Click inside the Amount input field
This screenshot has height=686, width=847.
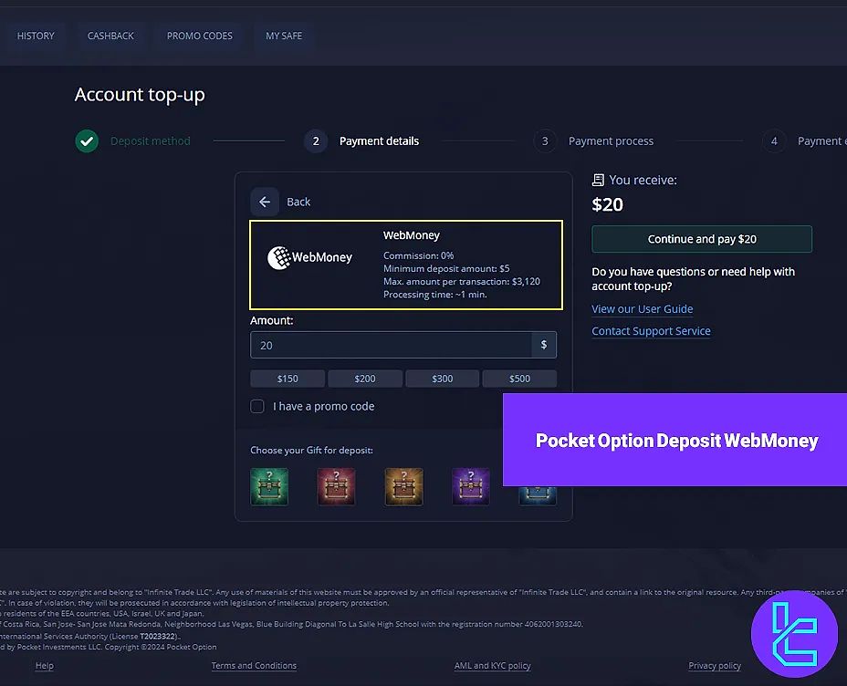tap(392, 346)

++++++++++

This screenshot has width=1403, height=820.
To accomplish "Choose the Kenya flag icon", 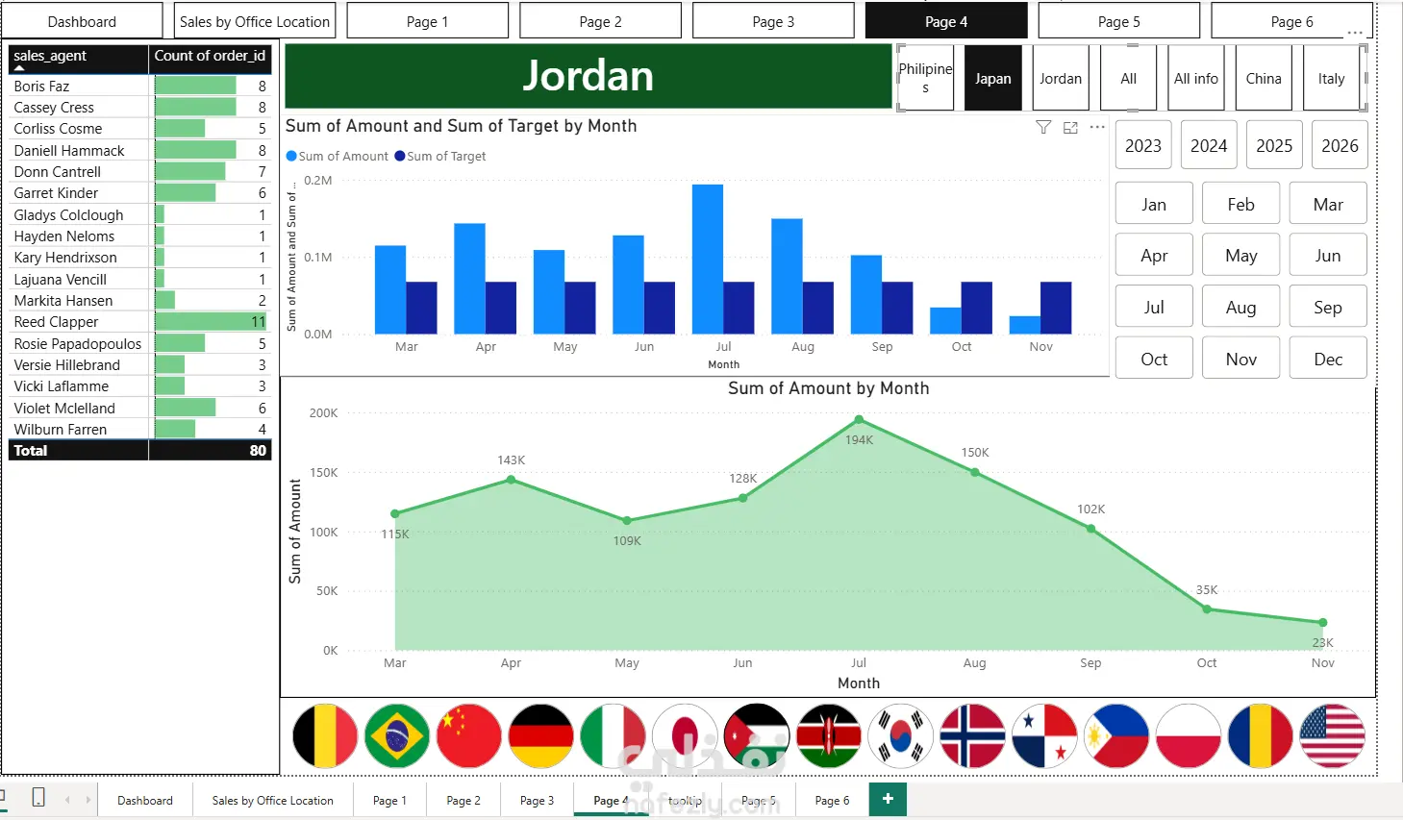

++++++++++

* [Exercise]: Please transcribe exactly the part of the records that opens with the line containing "This screenshot has width=1403, height=820." and closes with the line containing "the Kenya flag", both ends included, and leave out the pictures.

* [Answer section]:
This screenshot has width=1403, height=820.
To accomplish "Choose the Kenya flag icon", 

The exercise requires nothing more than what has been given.